You’re probably part of the problem. What’s more, you’re quite possibly completely unaware.
Go into your sent items and check how many emails you’ve sent over the last 2 weeks in total. This should be a long enough time span to get a representative result.
Divide that by 10 (or however many days you work if you’re part-time). That’s what you’re sending out on average each day.
Now, look at how many you’re receiving.
What’s the send / receive ratio?
If you send on average 100 emails per day and receive 80, you have a send / receive ratio of 1.25. Make a note of yours.
Now, consciously, over the next 2 weeks, only send emails to people if something absolutely must be in writing for audit purposes (see also tips 7 and 8).
After 2 weeks, make a note of how many emails you’ve sent versus how many you’ve received. I can virtually guarantee that the actual numbers will go down. You’ll probably also notice that your send / receive ratio will dip below 1, meaning you received more email than you sent.
Now that you’ve tackled the part you can control directly, it’s now time to start politely asking your peers to reduce the amount of email they send you, knowing that your own actions are no longer encouraging them to send emails.
Tip 7: Stop copying in everybody, and ask them to do the same too
Anyone aged 40-ish or under, myself included, has almost certainly never worked in an office without email.

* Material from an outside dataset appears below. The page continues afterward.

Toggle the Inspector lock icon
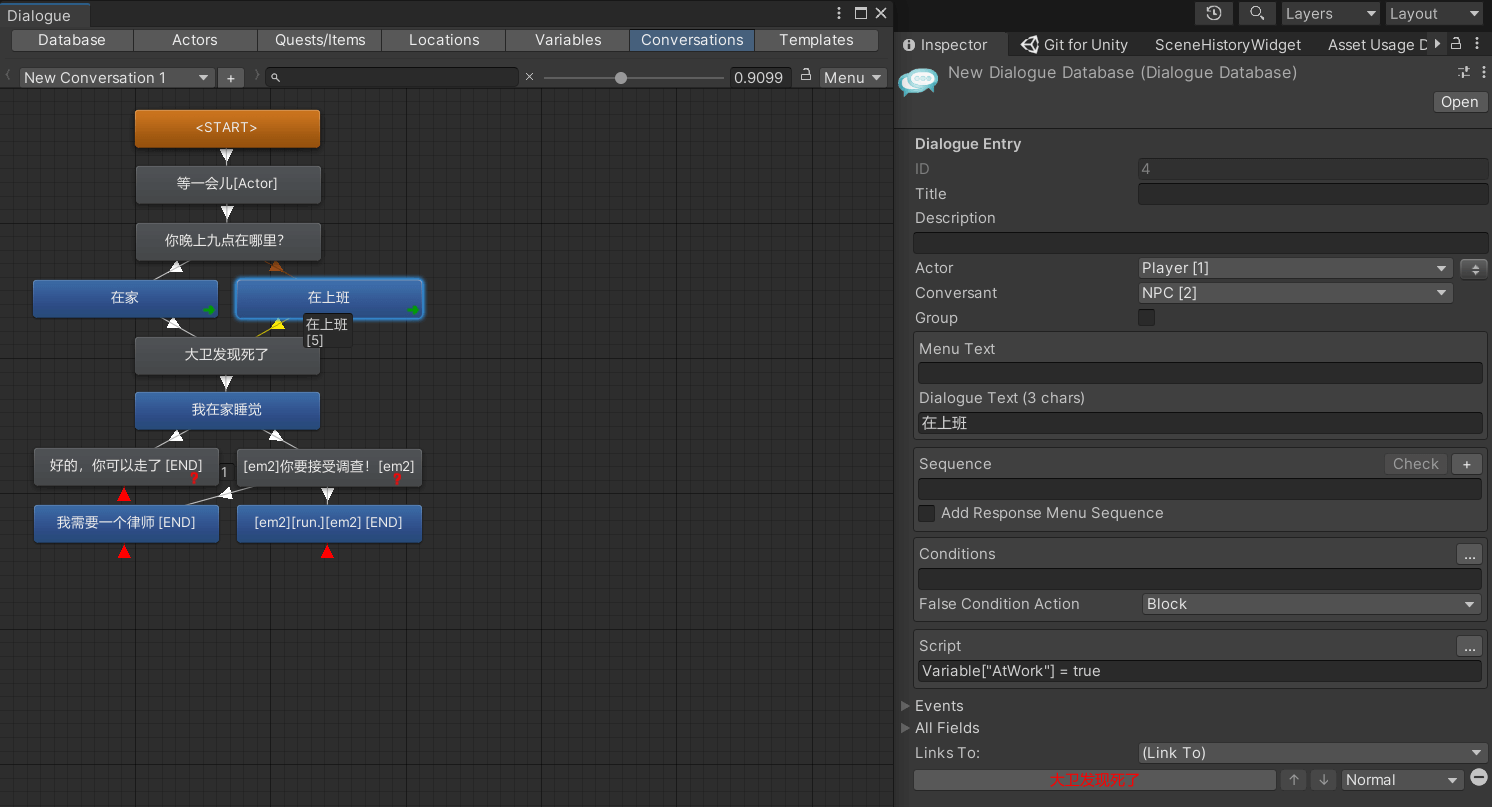 [1456, 43]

Back in the 1980s, ye olde method to communicate involved a typist or a secretary sending typed messages and then distributing them either through the company’s internal post or sending them externally via snail mail.
“CC” actually stands for “carbon copy”.
Typewriters had carbon paper sandwiched between 2 pieces of A4, which copied whatever the person was typing onto the second sheet of paper. It was the only way more than one person could receive the same message before photocopiers, faxes, and then later email became common office accessories.

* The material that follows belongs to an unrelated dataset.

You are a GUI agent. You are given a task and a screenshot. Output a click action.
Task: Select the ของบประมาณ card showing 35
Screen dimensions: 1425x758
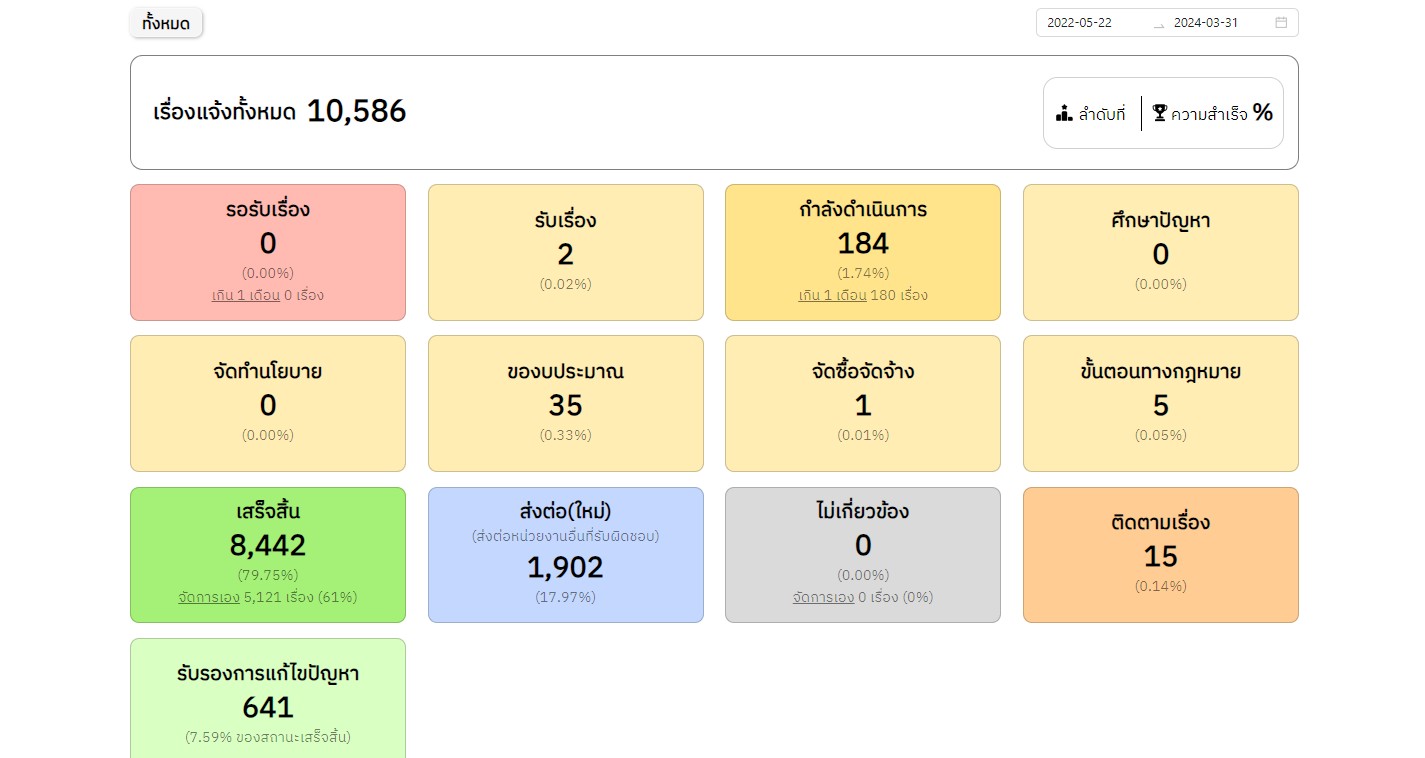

Now, this was obviously a labour intensive process and carbon copies could typically only be done in duplicate or triplicate. Only those who genuinely needed to receive the message would receive it.
Fast forward to the age of email and at the click of a mouse, we can include as many people as we want in the correspondence.
Ask yourself: Do all these people really need to be informed? Will there be negative consequences if they don’t know what’s going on?
“I wish I was copied in on more emails” said nobody, ever!
It’s trickier to preach this to external recipients, sure, but if you can get on top of internal emails, that’s half the battle.
Tip 8: Eliminate email chains by picking up the phone!
Email volume multiplies when everyone on an email chain chimes in with their 2 cents’ worth.
Festering problems rarely get solved by too many emails, often in long chains. Problems get solved in meetings and on conference calls, when people actually speak to each other, instead of being keyboard warriors.
Email is impersonal and the tone and message can often be misinterpreted. This can lead to people being defensive and ultimately less collaborative.
While conference calls are in most instances not as productive as face-to-face meetings are, the reality is that most communication now is across multiple locations and even time zones.
Speaking is a more effective means of communication to solve a problem than sending an email.
If it’s an instance where it’s easy to get the necessary participants onto a short conference call, my general rule is that a 10 minute phone conversation will prevent half an hour’s worth of time sending and reading emails in a chain.
Chains of emails develop because people feel the need to reply to them.
By someone taking the initiative and saying “no more emails, I’ll set up a quick call,” you can kill the email chain dead in its tracks while assuring those involved that the issue will be discussed and resolved.
So, what do you think? Have you tried any of these?
If you have, which one moved the needle the most for you?
I’d love to hear your comments and suggestions for any other email productivity tips.